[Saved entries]

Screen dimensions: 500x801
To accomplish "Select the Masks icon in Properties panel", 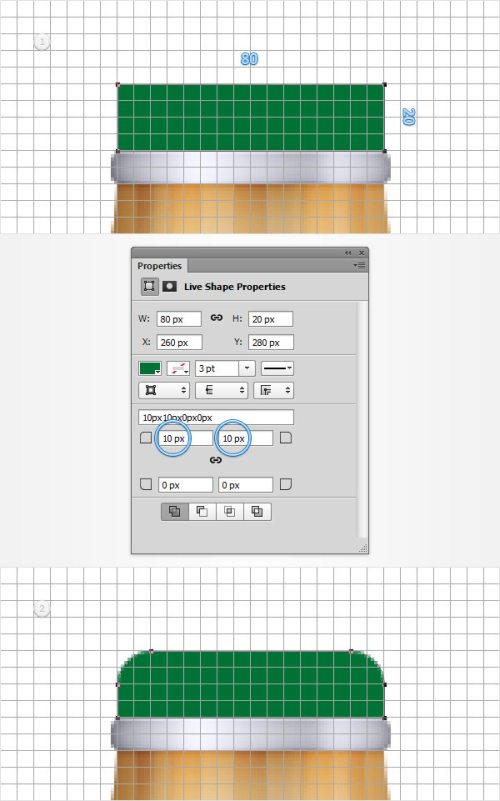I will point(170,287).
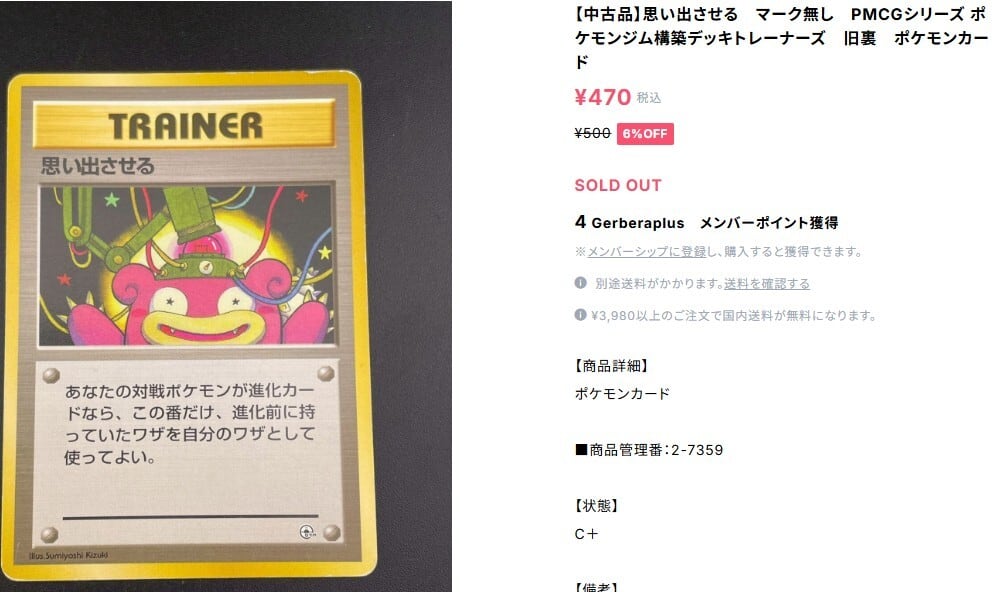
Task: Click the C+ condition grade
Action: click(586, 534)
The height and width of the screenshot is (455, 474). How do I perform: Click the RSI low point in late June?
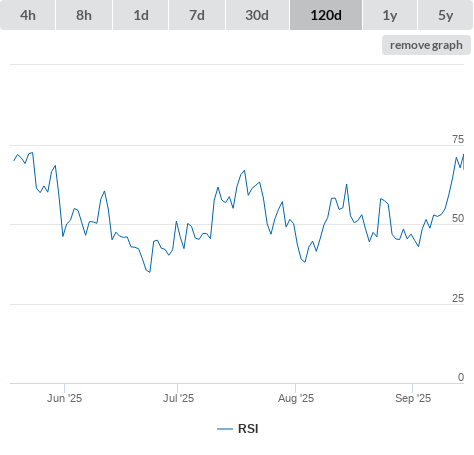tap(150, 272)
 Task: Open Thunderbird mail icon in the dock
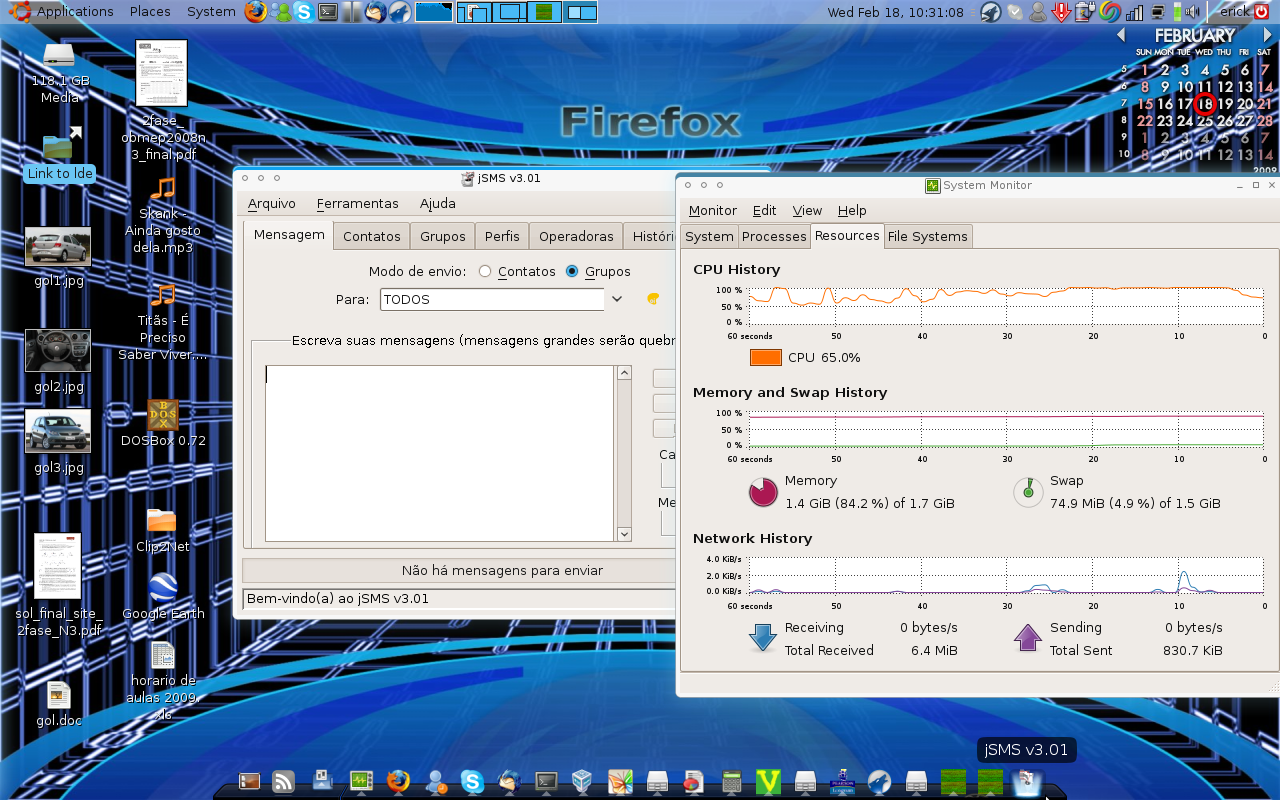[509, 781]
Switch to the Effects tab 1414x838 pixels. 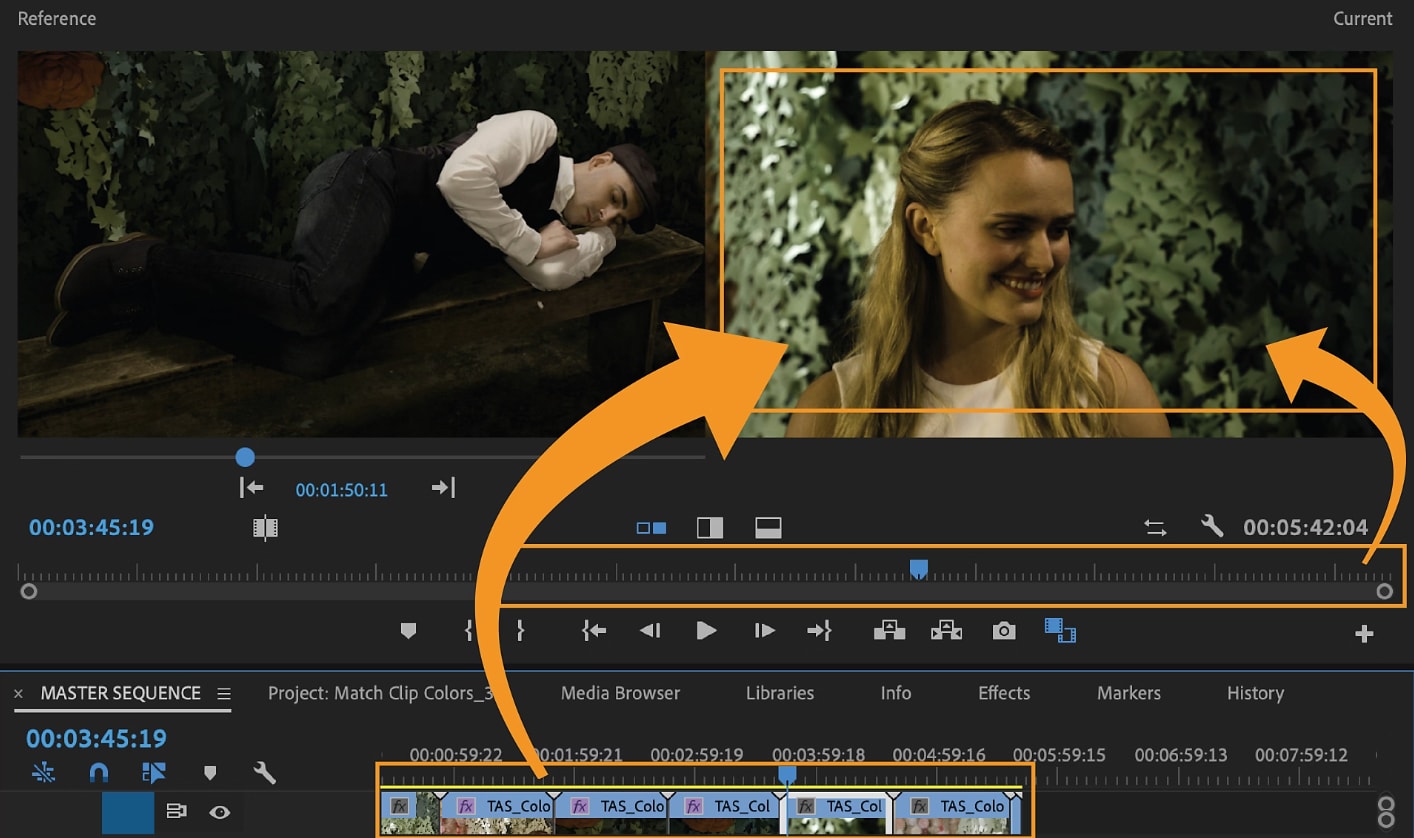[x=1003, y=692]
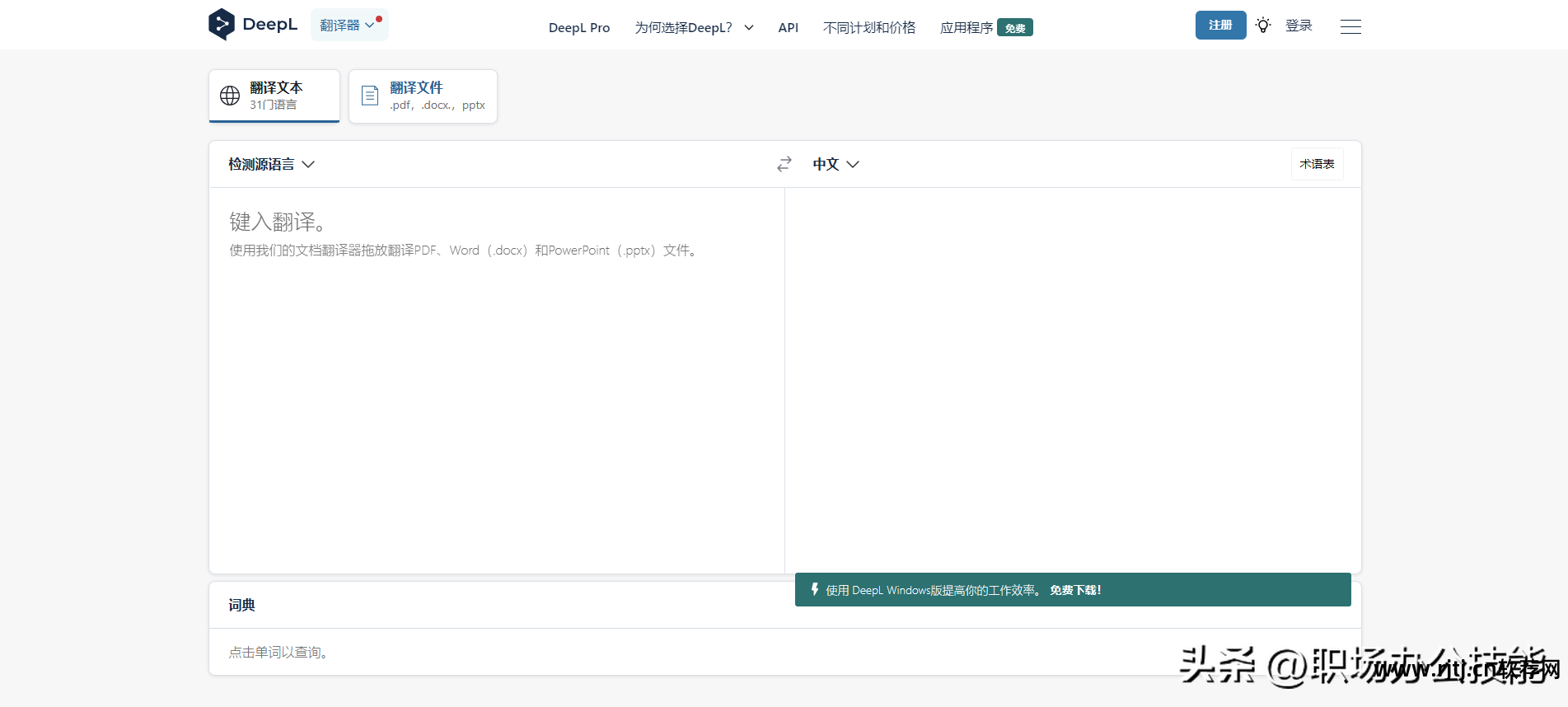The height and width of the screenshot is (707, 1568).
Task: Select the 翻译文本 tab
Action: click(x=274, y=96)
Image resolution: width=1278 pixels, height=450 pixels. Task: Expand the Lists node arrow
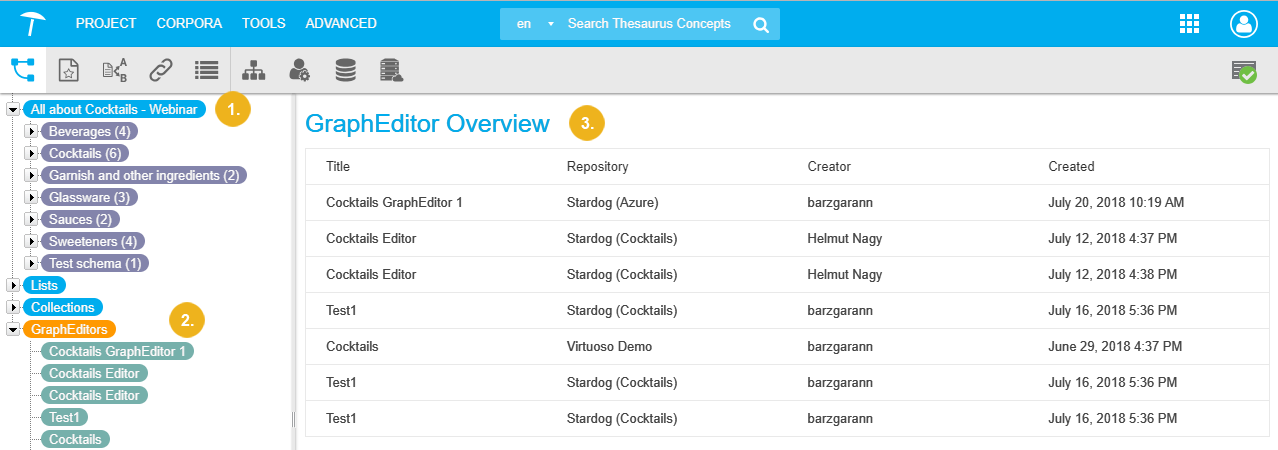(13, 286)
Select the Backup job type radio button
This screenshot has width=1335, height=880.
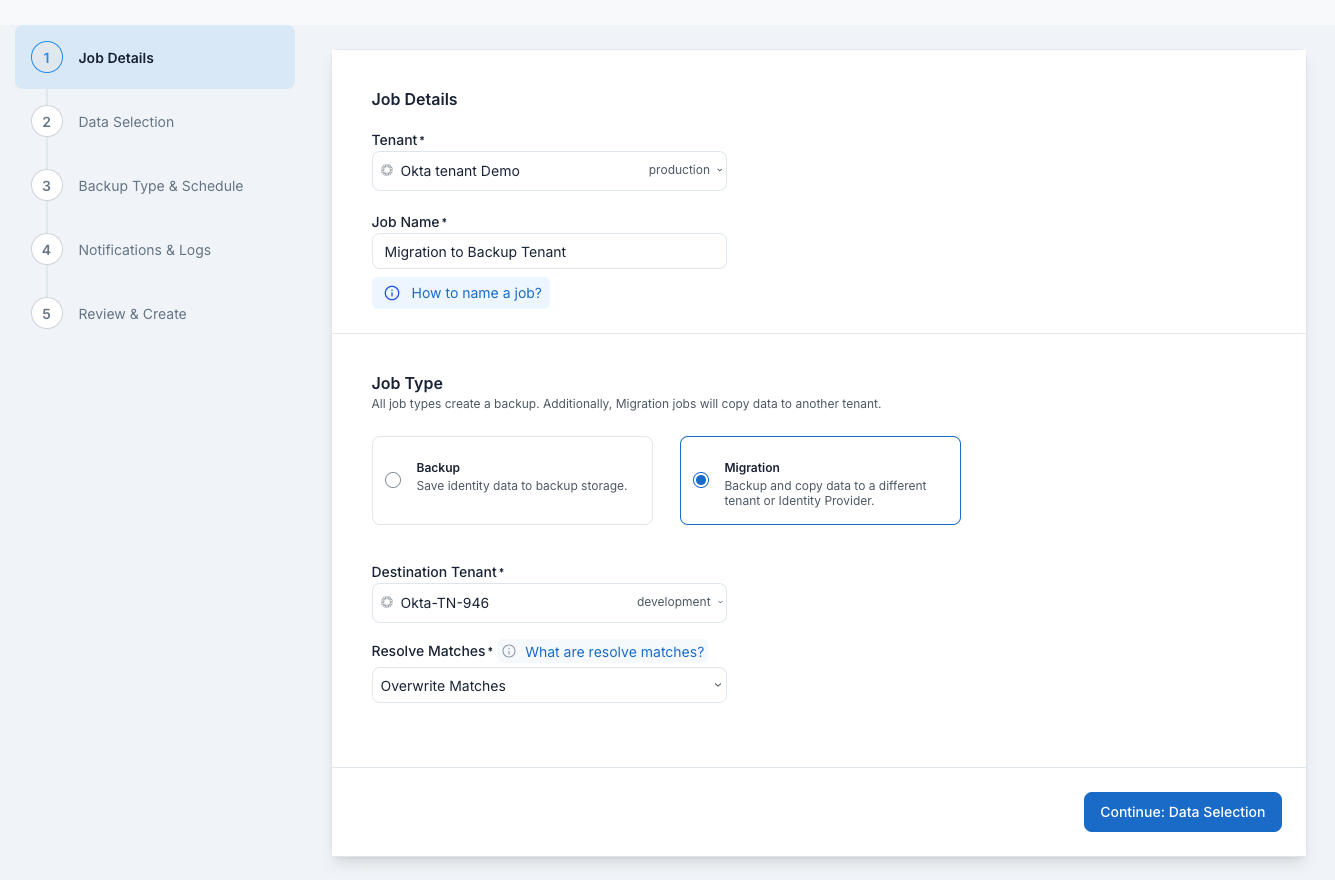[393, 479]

Instructions to follow
Omit the pictures, then extract verbatim only those lines that fall between the line containing "Select the Backup job type radio button" and the final line of the records above, both included.

Reply to the task
Select the Backup job type radio button
This screenshot has width=1335, height=880.
[393, 479]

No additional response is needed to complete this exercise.